▸ **Exercise instructions**:
Filter out all lines without the word "Toggle" from the data below, please, and copy the rest.

== The data

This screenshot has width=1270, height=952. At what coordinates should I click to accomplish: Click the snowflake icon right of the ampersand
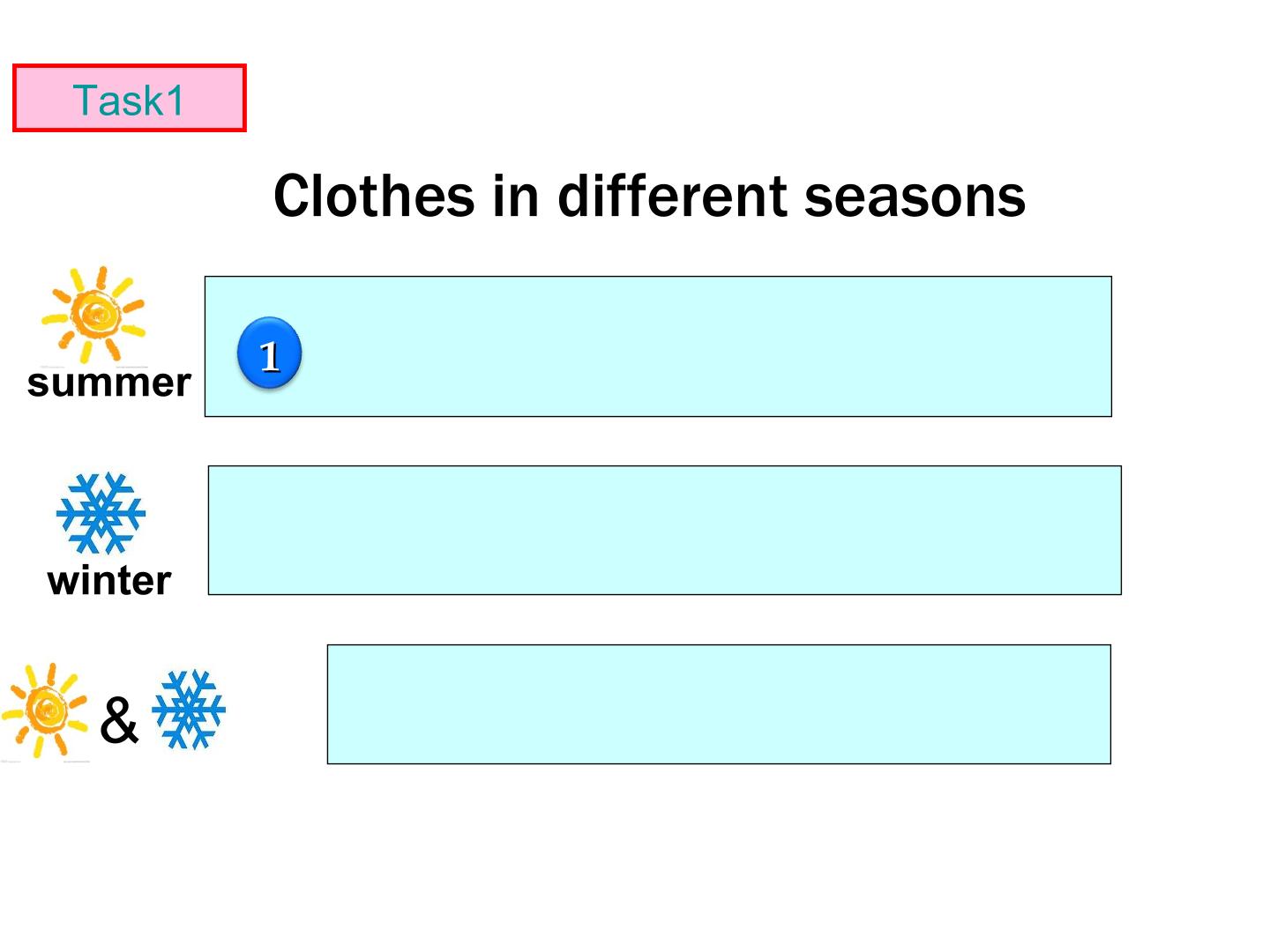[x=189, y=710]
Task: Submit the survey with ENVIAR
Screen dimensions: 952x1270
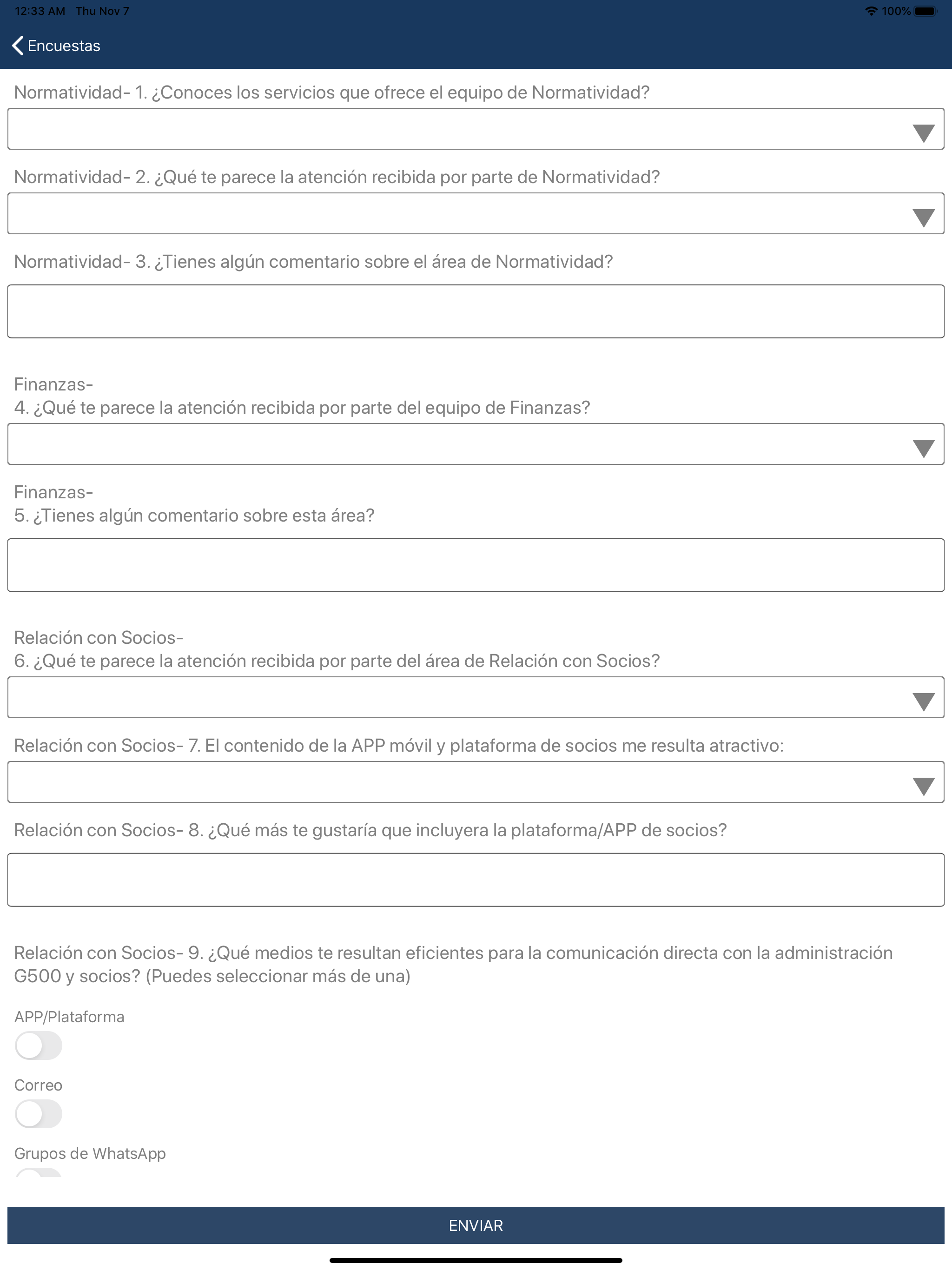Action: pyautogui.click(x=476, y=1225)
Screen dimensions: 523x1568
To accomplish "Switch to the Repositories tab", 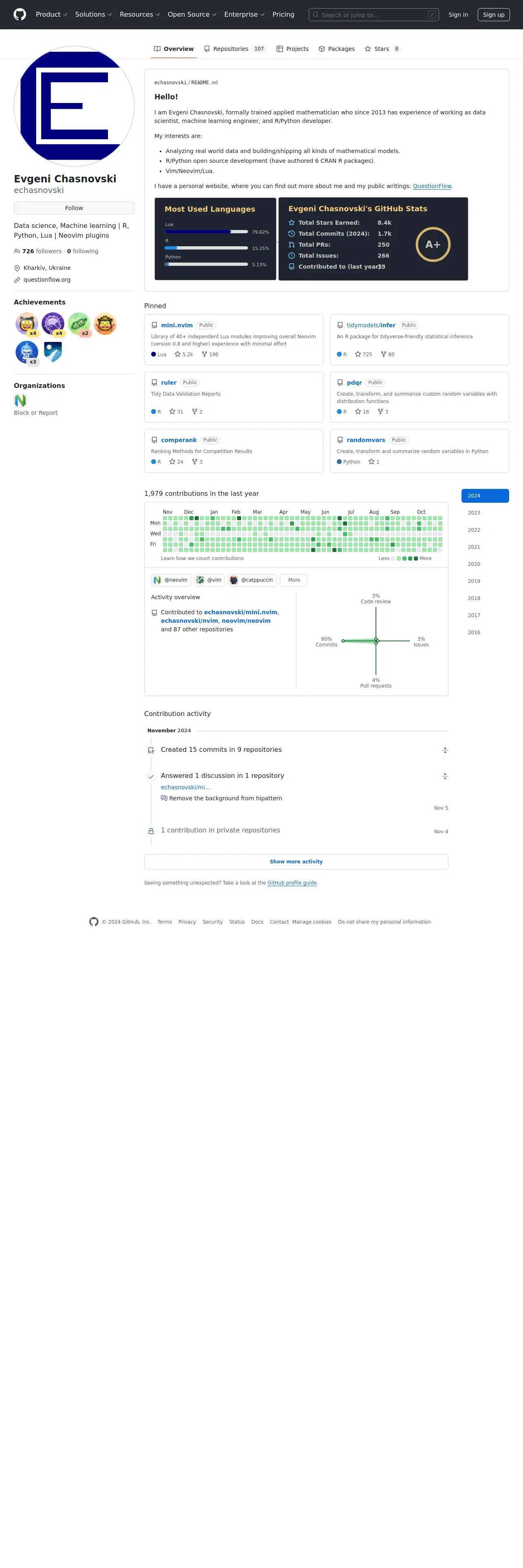I will pyautogui.click(x=235, y=49).
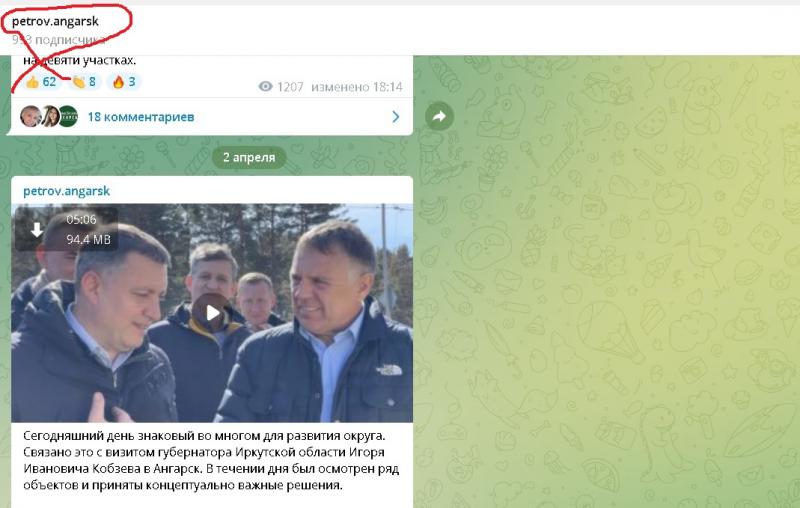Click the video duration 05:06 label
Image resolution: width=800 pixels, height=508 pixels.
coord(81,220)
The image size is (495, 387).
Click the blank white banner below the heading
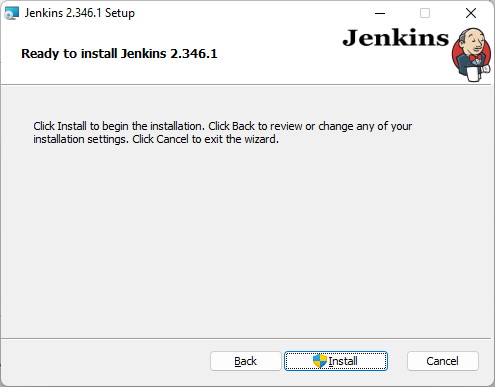click(x=167, y=73)
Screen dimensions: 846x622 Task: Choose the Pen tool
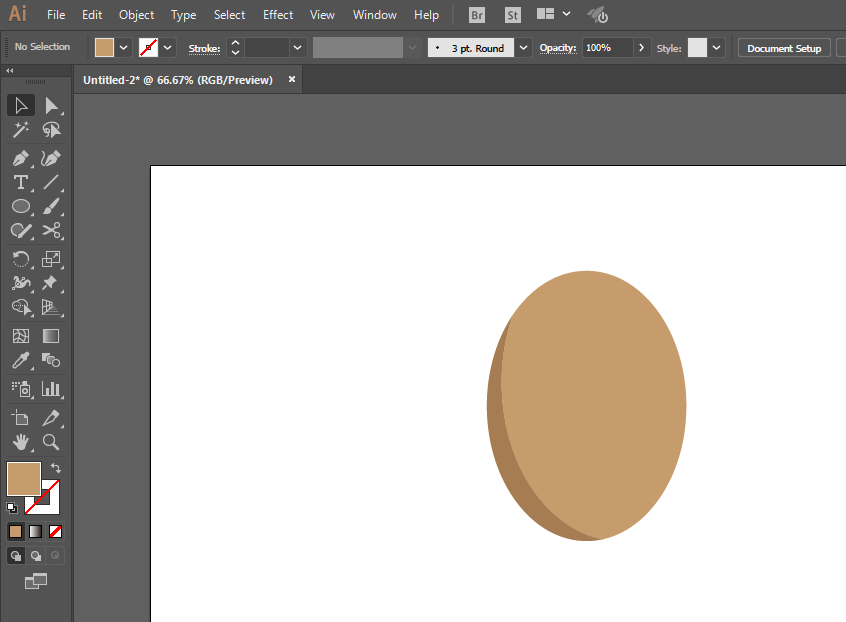pos(20,158)
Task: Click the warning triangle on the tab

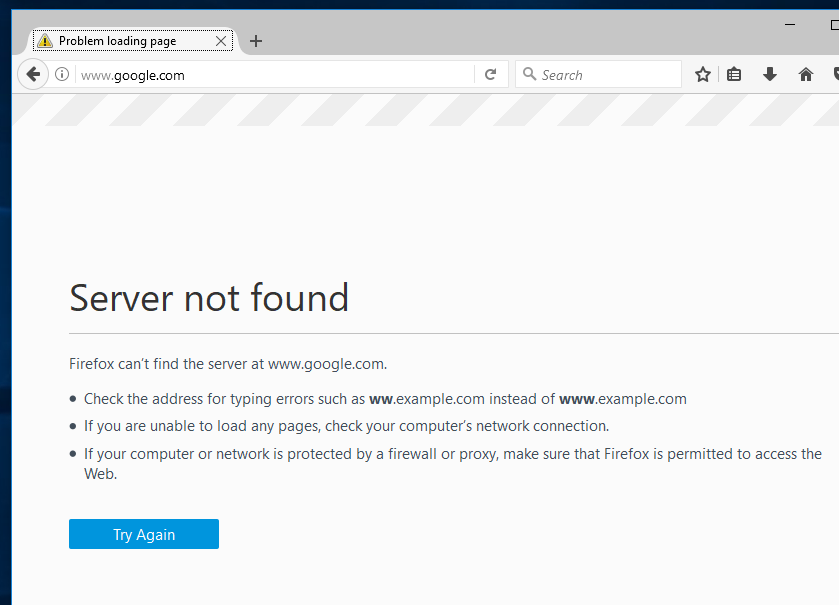Action: pos(44,40)
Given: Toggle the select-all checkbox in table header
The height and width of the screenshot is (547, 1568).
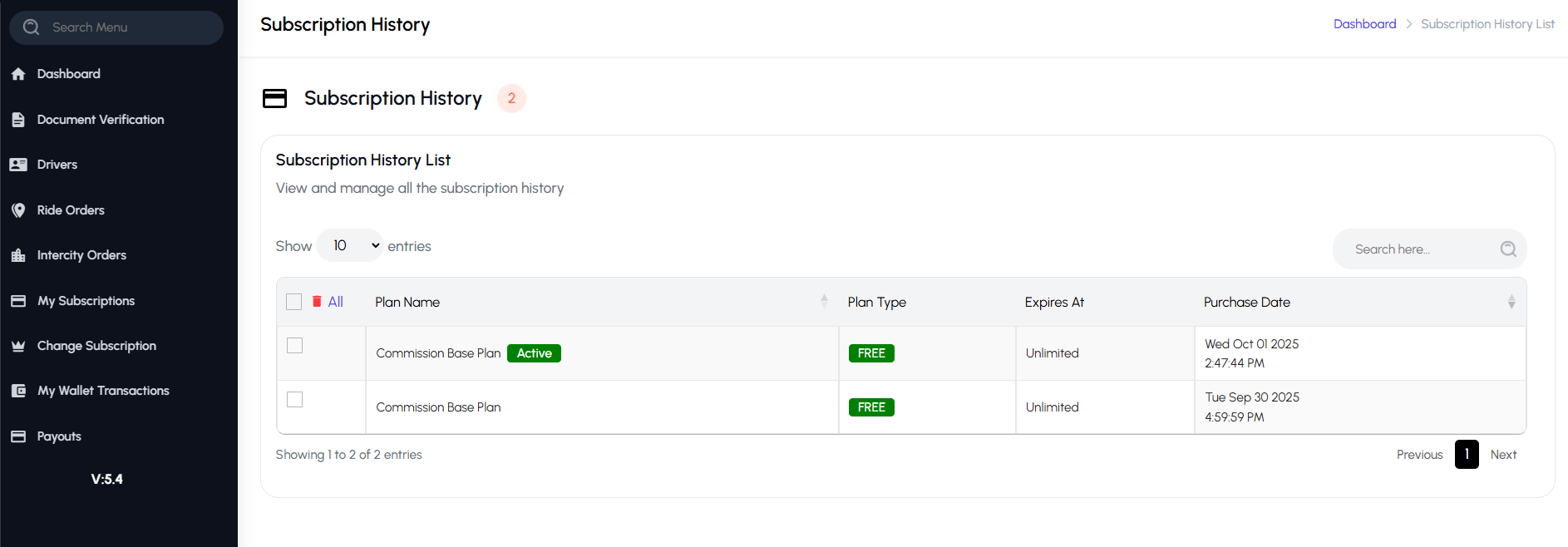Looking at the screenshot, I should 293,302.
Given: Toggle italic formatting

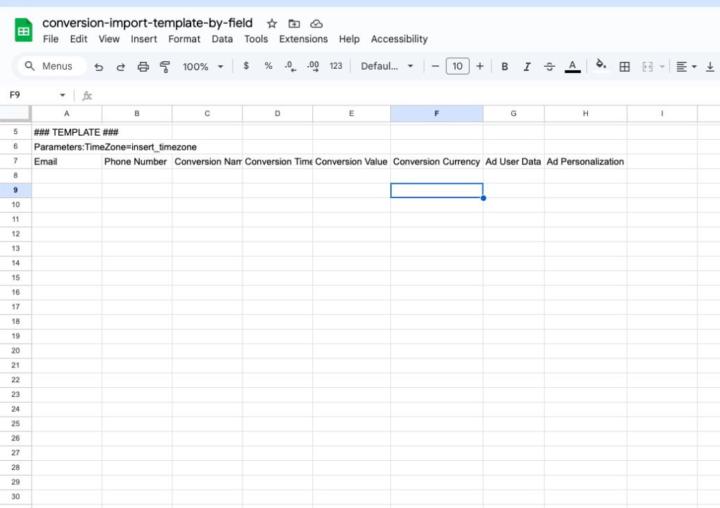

====

▸ **Result of this task**:
Given: Toggle the select-all checkbox in table header
Given: Toggle italic formatting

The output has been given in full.